### Written request
Rewrite the items below with "Click" swapped for "Tap" throughout, changing nothing else, and leave out the pictures.

----

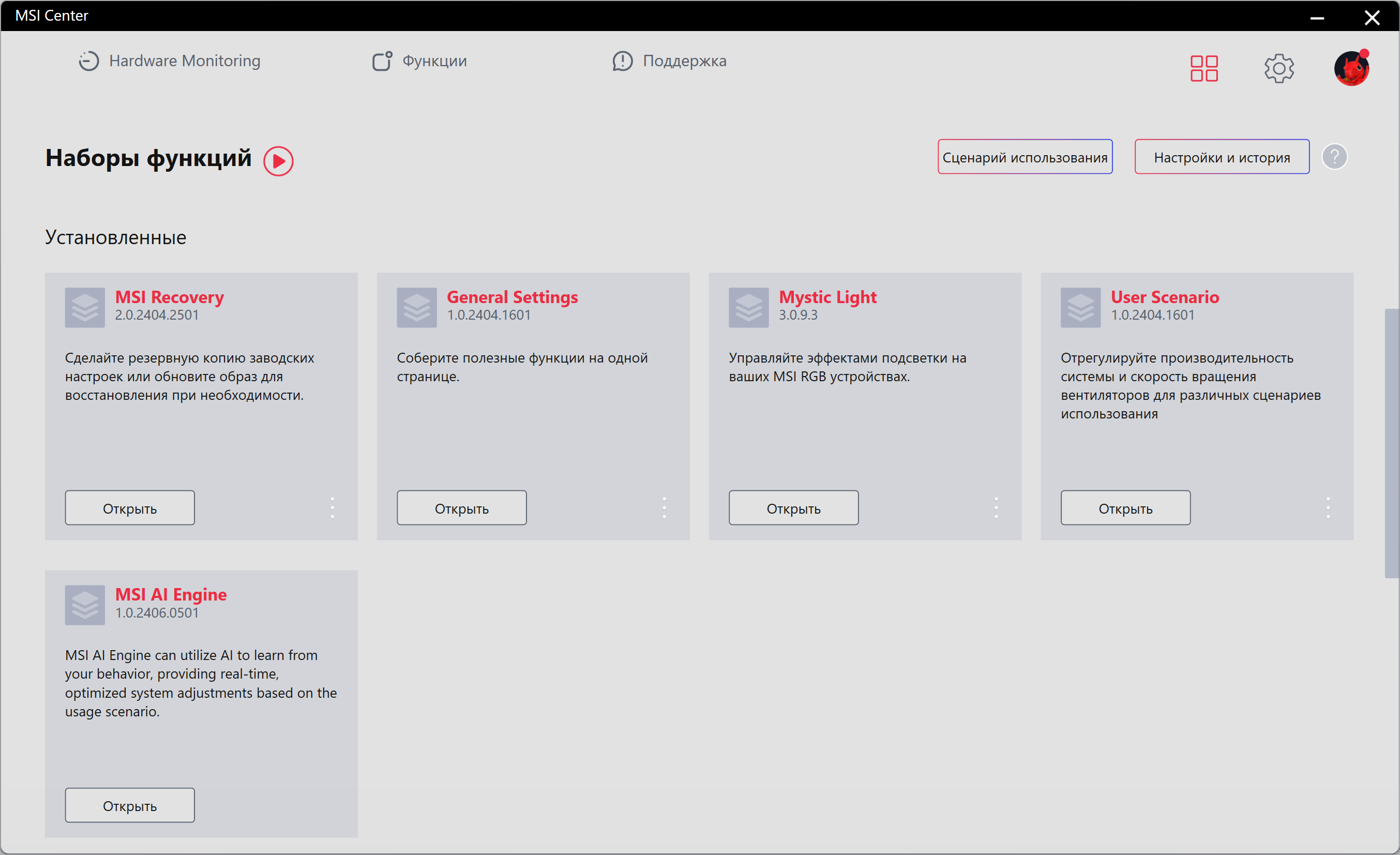This screenshot has width=1400, height=855.
Task: Expand MSI Recovery three-dot options menu
Action: coord(333,507)
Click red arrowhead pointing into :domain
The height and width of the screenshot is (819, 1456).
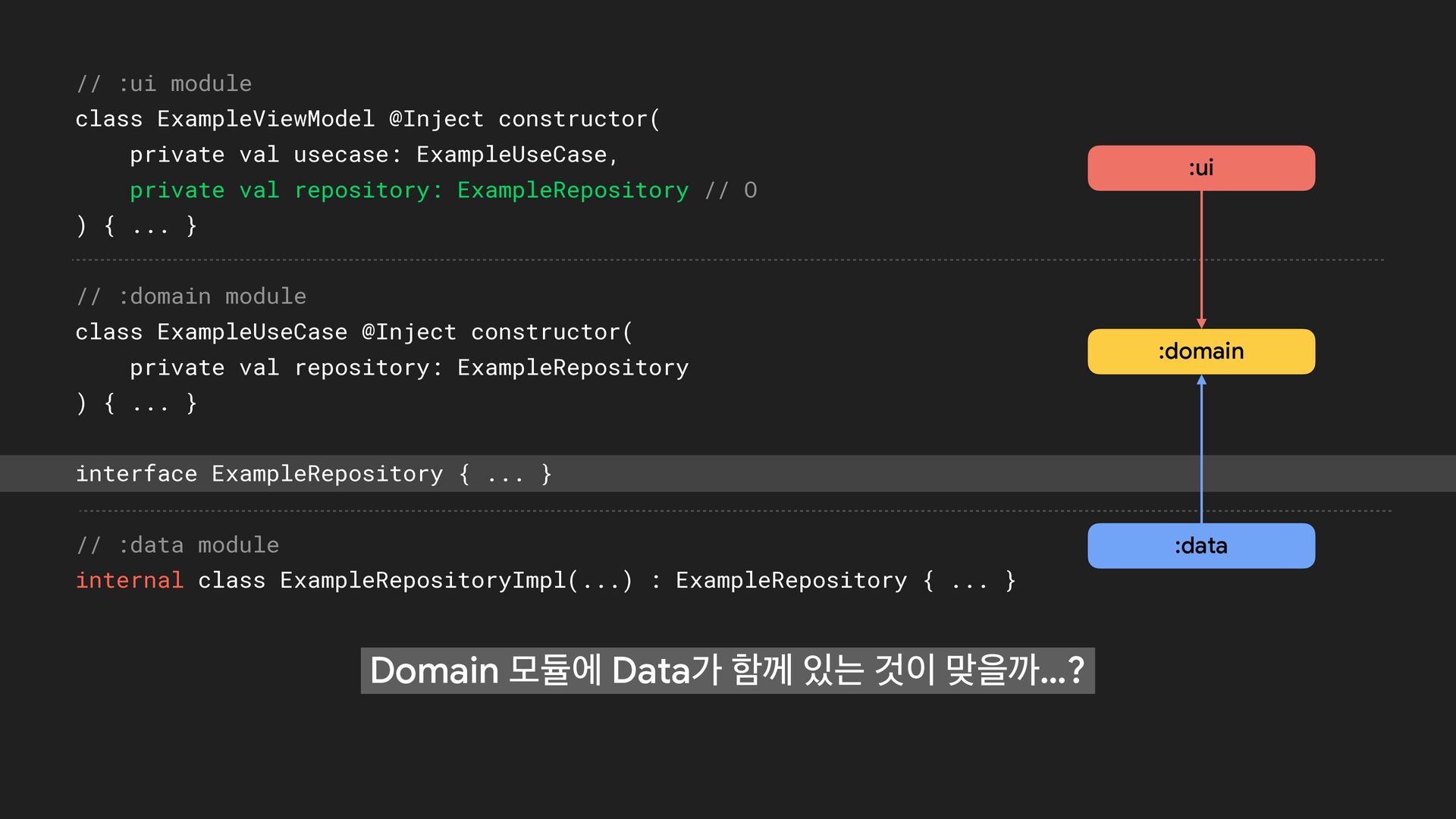(x=1201, y=323)
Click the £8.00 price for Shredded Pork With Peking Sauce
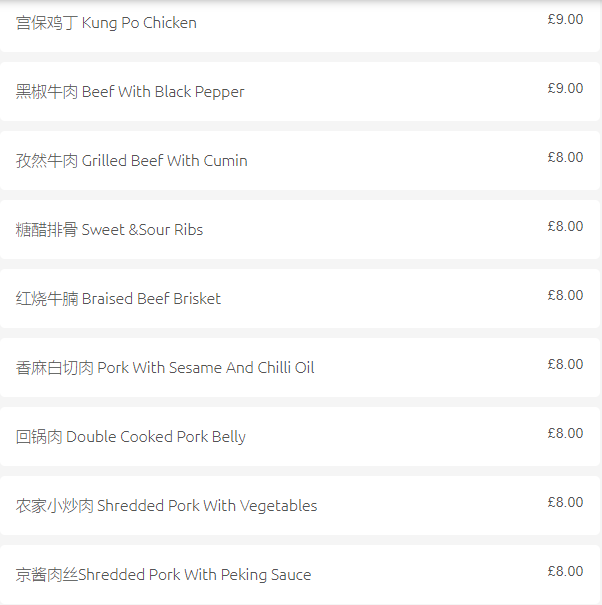602x605 pixels. point(565,571)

----

### Output below
This screenshot has width=1400, height=855.
Task: Expand MSI Recovery three-dot options menu
Action: coord(333,507)
Tap red arrowhead pointing into :domain
The height and width of the screenshot is (819, 1456).
(x=1201, y=323)
Tap the £8.00 price for Shredded Pork With Peking Sauce
602x605 pixels. point(565,571)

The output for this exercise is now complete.